Task brief =>
Every entry below should be printed again exactly as it reads.

Records =>

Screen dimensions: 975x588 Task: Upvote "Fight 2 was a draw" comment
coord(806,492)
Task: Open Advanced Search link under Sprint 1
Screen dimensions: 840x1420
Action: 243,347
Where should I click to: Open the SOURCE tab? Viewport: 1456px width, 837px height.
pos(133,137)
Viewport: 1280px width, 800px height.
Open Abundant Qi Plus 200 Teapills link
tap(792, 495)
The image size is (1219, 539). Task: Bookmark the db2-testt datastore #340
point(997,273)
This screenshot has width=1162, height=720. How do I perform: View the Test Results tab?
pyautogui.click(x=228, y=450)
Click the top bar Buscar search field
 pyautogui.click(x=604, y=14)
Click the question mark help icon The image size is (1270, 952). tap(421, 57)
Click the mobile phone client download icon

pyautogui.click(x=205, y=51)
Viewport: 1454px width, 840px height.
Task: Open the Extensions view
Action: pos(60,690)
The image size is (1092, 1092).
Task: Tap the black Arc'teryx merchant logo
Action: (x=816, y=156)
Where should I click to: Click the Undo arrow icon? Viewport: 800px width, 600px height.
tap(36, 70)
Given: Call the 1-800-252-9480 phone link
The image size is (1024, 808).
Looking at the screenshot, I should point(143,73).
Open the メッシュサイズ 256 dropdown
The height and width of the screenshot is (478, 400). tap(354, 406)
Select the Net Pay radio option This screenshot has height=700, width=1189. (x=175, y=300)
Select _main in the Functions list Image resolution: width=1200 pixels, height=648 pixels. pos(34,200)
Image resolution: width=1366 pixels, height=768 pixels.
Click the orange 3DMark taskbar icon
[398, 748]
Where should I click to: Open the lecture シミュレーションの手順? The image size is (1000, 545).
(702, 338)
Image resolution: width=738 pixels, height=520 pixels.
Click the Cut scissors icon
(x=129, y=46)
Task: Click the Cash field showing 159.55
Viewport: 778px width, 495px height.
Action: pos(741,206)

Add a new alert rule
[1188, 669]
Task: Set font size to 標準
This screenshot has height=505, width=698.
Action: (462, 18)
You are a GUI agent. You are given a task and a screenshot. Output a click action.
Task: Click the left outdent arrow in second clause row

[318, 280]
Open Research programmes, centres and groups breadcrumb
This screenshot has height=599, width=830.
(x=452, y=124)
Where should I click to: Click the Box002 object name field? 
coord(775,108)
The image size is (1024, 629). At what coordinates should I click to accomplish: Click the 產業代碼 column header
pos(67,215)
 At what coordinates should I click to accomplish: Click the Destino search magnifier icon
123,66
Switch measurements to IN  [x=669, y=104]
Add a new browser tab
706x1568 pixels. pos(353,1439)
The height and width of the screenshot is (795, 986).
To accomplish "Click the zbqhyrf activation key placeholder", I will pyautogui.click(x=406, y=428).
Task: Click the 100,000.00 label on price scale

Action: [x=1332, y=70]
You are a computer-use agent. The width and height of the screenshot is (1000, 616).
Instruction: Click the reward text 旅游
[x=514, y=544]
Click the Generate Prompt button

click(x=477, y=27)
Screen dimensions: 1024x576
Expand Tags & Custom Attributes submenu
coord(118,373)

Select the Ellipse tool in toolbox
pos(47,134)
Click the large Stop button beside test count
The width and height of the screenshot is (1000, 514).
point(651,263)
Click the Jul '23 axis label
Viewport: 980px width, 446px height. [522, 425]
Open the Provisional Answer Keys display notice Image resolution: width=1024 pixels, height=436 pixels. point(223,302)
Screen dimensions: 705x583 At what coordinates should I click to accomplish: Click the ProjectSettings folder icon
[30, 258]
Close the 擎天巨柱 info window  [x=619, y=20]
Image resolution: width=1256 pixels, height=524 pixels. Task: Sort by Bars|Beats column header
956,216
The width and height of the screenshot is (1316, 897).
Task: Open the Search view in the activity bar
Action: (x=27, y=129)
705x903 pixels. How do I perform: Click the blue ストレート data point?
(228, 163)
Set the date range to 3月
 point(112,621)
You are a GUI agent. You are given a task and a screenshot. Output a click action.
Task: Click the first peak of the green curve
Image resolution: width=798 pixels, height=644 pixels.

Task answer =>
Screen dimensions: 975x588 Task: Upvote "Fight 2 was a draw" comment
coord(806,492)
Task: Open Advanced Search link under Sprint 1
Screen dimensions: 840x1420
Action: 243,347
Where should I click to: Open the SOURCE tab? Viewport: 1456px width, 837px height.
pos(133,137)
Viewport: 1280px width, 800px height.
Open Abundant Qi Plus 200 Teapills link
tap(792, 495)
The image size is (1219, 539). Task: Bookmark the db2-testt datastore #340
point(997,273)
This screenshot has width=1162, height=720. How do I perform: View the Test Results tab?
pyautogui.click(x=228, y=450)
Click the top bar Buscar search field
 pyautogui.click(x=604, y=14)
Click the question mark help icon The image size is (1270, 952). tap(421, 57)
Click the mobile phone client download icon

pyautogui.click(x=205, y=51)
Viewport: 1454px width, 840px height.
Task: Open the Extensions view
Action: pos(60,690)
The image size is (1092, 1092).
Task: Tap the black Arc'teryx merchant logo
Action: (x=816, y=156)
Where should I click to: Click the Undo arrow icon? Viewport: 800px width, 600px height.
tap(36, 70)
Given: Call the 1-800-252-9480 phone link
The image size is (1024, 808).
Looking at the screenshot, I should point(143,73).
Open the メッシュサイズ 256 dropdown
The height and width of the screenshot is (478, 400). tap(354, 406)
Select the Net Pay radio option This screenshot has height=700, width=1189. (x=175, y=300)
Select _main in the Functions list Image resolution: width=1200 pixels, height=648 pixels. pos(34,200)
Image resolution: width=1366 pixels, height=768 pixels.
Click the orange 3DMark taskbar icon
[398, 748]
Where should I click to: Open the lecture シミュレーションの手順? The image size is (1000, 545).
(702, 338)
Image resolution: width=738 pixels, height=520 pixels.
Click the Cut scissors icon
(x=129, y=46)
Task: Click the Cash field showing 159.55
Viewport: 778px width, 495px height.
Action: pos(741,206)

Add a new alert rule
[1188, 669]
Task: Set font size to 標準
This screenshot has height=505, width=698.
Action: (462, 18)
You are a GUI agent. You are given a task and a screenshot. Output a click action.
Task: Click the left outdent arrow in second clause row

[318, 280]
Open Research programmes, centres and groups breadcrumb
This screenshot has height=599, width=830.
(x=452, y=124)
Where should I click to: Click the Box002 object name field? 
coord(775,108)
The image size is (1024, 629). At what coordinates should I click to accomplish: Click the 產業代碼 column header
pos(67,215)
 At what coordinates should I click to accomplish: Click the Destino search magnifier icon
123,66
Switch measurements to IN  [x=669, y=104]
Add a new browser tab
706x1568 pixels. pos(353,1439)
The height and width of the screenshot is (795, 986).
To accomplish "Click the zbqhyrf activation key placeholder", I will pyautogui.click(x=406, y=428).
Task: Click the 100,000.00 label on price scale

Action: [x=1332, y=70]
You are a computer-use agent. The width and height of the screenshot is (1000, 616).
Instruction: Click the reward text 旅游
[x=514, y=544]
Click the Generate Prompt button

click(x=477, y=27)
Screen dimensions: 1024x576
Expand Tags & Custom Attributes submenu
coord(118,373)

Select the Ellipse tool in toolbox
pos(47,134)
Click the large Stop button beside test count
The width and height of the screenshot is (1000, 514).
point(651,263)
Click the Jul '23 axis label
Viewport: 980px width, 446px height. [522, 425]
Open the Provisional Answer Keys display notice Image resolution: width=1024 pixels, height=436 pixels. point(223,302)
Screen dimensions: 705x583 At what coordinates should I click to accomplish: Click the ProjectSettings folder icon
[30, 258]
Close the 擎天巨柱 info window  [x=619, y=20]
Image resolution: width=1256 pixels, height=524 pixels. Task: Sort by Bars|Beats column header
956,216
The width and height of the screenshot is (1316, 897).
Task: Open the Search view in the activity bar
Action: (x=27, y=129)
705x903 pixels. How do I perform: Click the blue ストレート data point?
(228, 163)
Set the date range to 3月
 point(112,621)
You are a GUI agent. You are given a task and a screenshot. Output a click action.
Task: Click the first peak of the green curve
Image resolution: width=798 pixels, height=644 pixels.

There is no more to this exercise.